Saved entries
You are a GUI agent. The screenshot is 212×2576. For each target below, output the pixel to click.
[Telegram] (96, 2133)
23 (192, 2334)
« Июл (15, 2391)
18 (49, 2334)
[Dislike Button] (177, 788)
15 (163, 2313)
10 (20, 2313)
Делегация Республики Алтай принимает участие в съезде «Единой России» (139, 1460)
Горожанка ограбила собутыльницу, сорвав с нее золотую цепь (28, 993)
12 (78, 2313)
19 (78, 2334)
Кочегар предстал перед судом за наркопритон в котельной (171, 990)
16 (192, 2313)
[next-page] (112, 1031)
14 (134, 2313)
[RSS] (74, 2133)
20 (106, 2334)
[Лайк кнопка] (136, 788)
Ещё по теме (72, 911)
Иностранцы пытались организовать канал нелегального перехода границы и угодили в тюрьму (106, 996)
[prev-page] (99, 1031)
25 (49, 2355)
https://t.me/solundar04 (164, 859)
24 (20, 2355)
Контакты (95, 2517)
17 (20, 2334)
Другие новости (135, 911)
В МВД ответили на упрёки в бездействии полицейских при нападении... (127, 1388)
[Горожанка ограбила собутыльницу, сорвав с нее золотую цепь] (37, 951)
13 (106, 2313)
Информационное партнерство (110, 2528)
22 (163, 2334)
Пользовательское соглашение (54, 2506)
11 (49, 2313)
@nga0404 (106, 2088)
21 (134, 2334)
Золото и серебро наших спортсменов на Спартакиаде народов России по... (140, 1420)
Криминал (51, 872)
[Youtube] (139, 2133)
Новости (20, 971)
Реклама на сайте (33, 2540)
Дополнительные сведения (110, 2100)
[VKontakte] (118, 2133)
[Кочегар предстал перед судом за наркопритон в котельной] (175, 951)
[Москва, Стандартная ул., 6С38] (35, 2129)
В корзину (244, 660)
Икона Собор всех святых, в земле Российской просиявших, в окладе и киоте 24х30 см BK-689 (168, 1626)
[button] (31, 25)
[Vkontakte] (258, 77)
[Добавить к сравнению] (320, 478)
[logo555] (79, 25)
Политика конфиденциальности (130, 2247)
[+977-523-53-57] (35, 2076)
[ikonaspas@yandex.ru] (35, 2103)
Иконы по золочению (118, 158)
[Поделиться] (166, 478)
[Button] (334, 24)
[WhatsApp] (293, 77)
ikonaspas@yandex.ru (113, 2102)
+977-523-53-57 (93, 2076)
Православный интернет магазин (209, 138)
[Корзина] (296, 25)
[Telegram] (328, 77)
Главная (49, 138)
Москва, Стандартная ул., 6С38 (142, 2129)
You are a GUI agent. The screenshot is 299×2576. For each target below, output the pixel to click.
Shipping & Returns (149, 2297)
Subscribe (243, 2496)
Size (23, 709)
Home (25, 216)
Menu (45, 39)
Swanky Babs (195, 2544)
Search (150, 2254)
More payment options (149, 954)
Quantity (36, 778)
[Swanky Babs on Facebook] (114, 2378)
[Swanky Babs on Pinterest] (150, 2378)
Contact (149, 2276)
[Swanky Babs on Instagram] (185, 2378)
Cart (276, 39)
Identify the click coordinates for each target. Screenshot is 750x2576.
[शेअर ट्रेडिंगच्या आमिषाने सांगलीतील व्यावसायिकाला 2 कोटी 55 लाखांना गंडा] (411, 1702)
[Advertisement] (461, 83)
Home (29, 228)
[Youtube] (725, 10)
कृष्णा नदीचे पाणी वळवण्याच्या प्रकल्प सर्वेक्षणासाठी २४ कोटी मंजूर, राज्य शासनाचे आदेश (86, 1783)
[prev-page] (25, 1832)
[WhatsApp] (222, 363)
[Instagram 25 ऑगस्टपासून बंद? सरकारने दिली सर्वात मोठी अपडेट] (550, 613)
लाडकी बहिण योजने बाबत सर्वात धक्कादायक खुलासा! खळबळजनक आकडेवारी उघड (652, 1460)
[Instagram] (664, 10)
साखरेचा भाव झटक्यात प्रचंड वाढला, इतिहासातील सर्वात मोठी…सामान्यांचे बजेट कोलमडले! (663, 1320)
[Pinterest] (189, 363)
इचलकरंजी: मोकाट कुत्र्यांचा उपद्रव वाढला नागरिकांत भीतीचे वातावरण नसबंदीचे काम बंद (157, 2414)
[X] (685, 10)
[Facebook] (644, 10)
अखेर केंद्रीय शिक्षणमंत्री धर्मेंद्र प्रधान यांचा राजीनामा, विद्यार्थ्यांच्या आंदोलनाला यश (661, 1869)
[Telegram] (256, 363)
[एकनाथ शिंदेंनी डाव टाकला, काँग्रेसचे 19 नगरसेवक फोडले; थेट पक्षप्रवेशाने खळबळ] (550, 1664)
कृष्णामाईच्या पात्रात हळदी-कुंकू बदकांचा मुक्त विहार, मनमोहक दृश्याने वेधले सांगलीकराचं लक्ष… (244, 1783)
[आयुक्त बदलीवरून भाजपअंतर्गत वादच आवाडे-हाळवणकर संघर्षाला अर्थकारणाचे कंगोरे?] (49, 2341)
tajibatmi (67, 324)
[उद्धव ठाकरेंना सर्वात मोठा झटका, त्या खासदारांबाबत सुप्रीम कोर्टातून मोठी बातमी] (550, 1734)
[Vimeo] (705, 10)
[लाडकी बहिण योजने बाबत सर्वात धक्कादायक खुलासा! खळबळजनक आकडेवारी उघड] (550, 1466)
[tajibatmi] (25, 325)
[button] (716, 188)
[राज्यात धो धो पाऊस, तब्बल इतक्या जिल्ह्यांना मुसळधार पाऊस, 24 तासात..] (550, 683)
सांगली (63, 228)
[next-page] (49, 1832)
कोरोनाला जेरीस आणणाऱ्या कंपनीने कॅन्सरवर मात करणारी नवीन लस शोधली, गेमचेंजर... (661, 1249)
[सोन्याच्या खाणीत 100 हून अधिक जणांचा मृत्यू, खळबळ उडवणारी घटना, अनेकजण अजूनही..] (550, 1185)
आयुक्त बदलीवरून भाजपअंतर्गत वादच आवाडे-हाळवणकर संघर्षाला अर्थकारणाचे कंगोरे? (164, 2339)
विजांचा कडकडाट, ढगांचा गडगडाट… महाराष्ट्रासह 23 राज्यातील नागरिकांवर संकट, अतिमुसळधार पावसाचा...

About this task: Could you copy every record above exactly as written?

Answer to the exercise:
You are a GUI agent. The screenshot is 212×2576. For each target below, output the pixel to click.
[Telegram] (96, 2133)
23 (192, 2334)
« Июл (15, 2391)
18 (49, 2334)
[Dislike Button] (177, 788)
15 (163, 2313)
10 (20, 2313)
Делегация Республики Алтай принимает участие в съезде «Единой России» (139, 1460)
Горожанка ограбила собутыльницу, сорвав с нее золотую цепь (28, 993)
12 (78, 2313)
19 (78, 2334)
Кочегар предстал перед судом за наркопритон в котельной (171, 990)
16 (192, 2313)
[next-page] (112, 1031)
14 (134, 2313)
[RSS] (74, 2133)
20 (106, 2334)
[Лайк кнопка] (136, 788)
Ещё по теме (72, 911)
Иностранцы пытались организовать канал нелегального перехода границы и угодили в тюрьму (106, 996)
[prev-page] (99, 1031)
25 (49, 2355)
https://t.me/solundar04 (164, 859)
24 (20, 2355)
Контакты (95, 2517)
17 (20, 2334)
Другие новости (135, 911)
В МВД ответили на упрёки в бездействии полицейских при нападении... (127, 1388)
[Горожанка ограбила собутыльницу, сорвав с нее золотую цепь] (37, 951)
13 (106, 2313)
Информационное партнерство (110, 2528)
22 (163, 2334)
Пользовательское соглашение (54, 2506)
11 (49, 2313)
@nga0404 (106, 2088)
21 (134, 2334)
Золото и серебро наших спортсменов на Спартакиаде народов России по... (140, 1420)
Криминал (51, 872)
[Youtube] (139, 2133)
Новости (20, 971)
Реклама на сайте (33, 2540)
Дополнительные сведения (110, 2100)
[VKontakte] (118, 2133)
[Кочегар предстал перед судом за наркопритон в котельной] (175, 951)
[Москва, Стандартная ул., 6С38] (35, 2129)
В корзину (244, 660)
Икона Собор всех святых, в земле Российской просиявших, в окладе и киоте 24х30 см BK-689 (168, 1626)
[button] (31, 25)
[Vkontakte] (258, 77)
[Добавить к сравнению] (320, 478)
[logo555] (79, 25)
Политика конфиденциальности (130, 2247)
[+977-523-53-57] (35, 2076)
[ikonaspas@yandex.ru] (35, 2103)
Иконы по золочению (118, 158)
[Поделиться] (166, 478)
[Button] (334, 24)
[WhatsApp] (293, 77)
ikonaspas@yandex.ru (113, 2102)
+977-523-53-57 (93, 2076)
Православный интернет магазин (209, 138)
[Корзина] (296, 25)
[Telegram] (328, 77)
Главная (49, 138)
Москва, Стандартная ул., 6С38 (142, 2129)
You are a GUI agent. The screenshot is 299×2576. For each target below, output the pixel to click.
Shipping & Returns (149, 2297)
Subscribe (243, 2496)
Size (23, 709)
Home (25, 216)
Menu (45, 39)
Swanky Babs (195, 2544)
Search (150, 2254)
More payment options (149, 954)
Quantity (36, 778)
[Swanky Babs on Facebook] (114, 2378)
[Swanky Babs on Pinterest] (150, 2378)
Contact (149, 2276)
[Swanky Babs on Instagram] (185, 2378)
Cart (276, 39)
Identify the click coordinates for each target. Screenshot is 750x2576.
[शेअर ट्रेडिंगच्या आमिषाने सांगलीतील व्यावसायिकाला 2 कोटी 55 लाखांना गंडा] (411, 1702)
[Advertisement] (461, 83)
Home (29, 228)
[Youtube] (725, 10)
कृष्णा नदीचे पाणी वळवण्याच्या प्रकल्प सर्वेक्षणासाठी २४ कोटी मंजूर, राज्य शासनाचे आदेश (86, 1783)
[prev-page] (25, 1832)
[WhatsApp] (222, 363)
[Instagram 25 ऑगस्टपासून बंद? सरकारने दिली सर्वात मोठी अपडेट] (550, 613)
लाडकी बहिण योजने बाबत सर्वात धक्कादायक खुलासा! खळबळजनक आकडेवारी उघड (652, 1460)
[Instagram] (664, 10)
साखरेचा भाव झटक्यात प्रचंड वाढला, इतिहासातील सर्वात मोठी…सामान्यांचे बजेट कोलमडले! (663, 1320)
[Pinterest] (189, 363)
इचलकरंजी: मोकाट कुत्र्यांचा उपद्रव वाढला नागरिकांत भीतीचे वातावरण नसबंदीचे काम बंद (157, 2414)
[X] (685, 10)
[Facebook] (644, 10)
अखेर केंद्रीय शिक्षणमंत्री धर्मेंद्र प्रधान यांचा राजीनामा, विद्यार्थ्यांच्या आंदोलनाला यश (661, 1869)
[Telegram] (256, 363)
[एकनाथ शिंदेंनी डाव टाकला, काँग्रेसचे 19 नगरसेवक फोडले; थेट पक्षप्रवेशाने खळबळ] (550, 1664)
कृष्णामाईच्या पात्रात हळदी-कुंकू बदकांचा मुक्त विहार, मनमोहक दृश्याने वेधले सांगलीकराचं लक्ष… (244, 1783)
[आयुक्त बदलीवरून भाजपअंतर्गत वादच आवाडे-हाळवणकर संघर्षाला अर्थकारणाचे कंगोरे?] (49, 2341)
tajibatmi (67, 324)
[उद्धव ठाकरेंना सर्वात मोठा झटका, त्या खासदारांबाबत सुप्रीम कोर्टातून मोठी बातमी] (550, 1734)
[Vimeo] (705, 10)
[लाडकी बहिण योजने बाबत सर्वात धक्कादायक खुलासा! खळबळजनक आकडेवारी उघड] (550, 1466)
[tajibatmi] (25, 325)
[button] (716, 188)
[राज्यात धो धो पाऊस, तब्बल इतक्या जिल्ह्यांना मुसळधार पाऊस, 24 तासात..] (550, 683)
सांगली (63, 228)
[next-page] (49, 1832)
कोरोनाला जेरीस आणणाऱ्या कंपनीने कॅन्सरवर मात करणारी नवीन लस शोधली, गेमचेंजर... (661, 1249)
[सोन्याच्या खाणीत 100 हून अधिक जणांचा मृत्यू, खळबळ उडवणारी घटना, अनेकजण अजूनही..] (550, 1185)
आयुक्त बदलीवरून भाजपअंतर्गत वादच आवाडे-हाळवणकर संघर्षाला अर्थकारणाचे कंगोरे? (164, 2339)
विजांचा कडकडाट, ढगांचा गडगडाट… महाराष्ट्रासह 23 राज्यातील नागरिकांवर संकट, अतिमुसळधार पावसाचा...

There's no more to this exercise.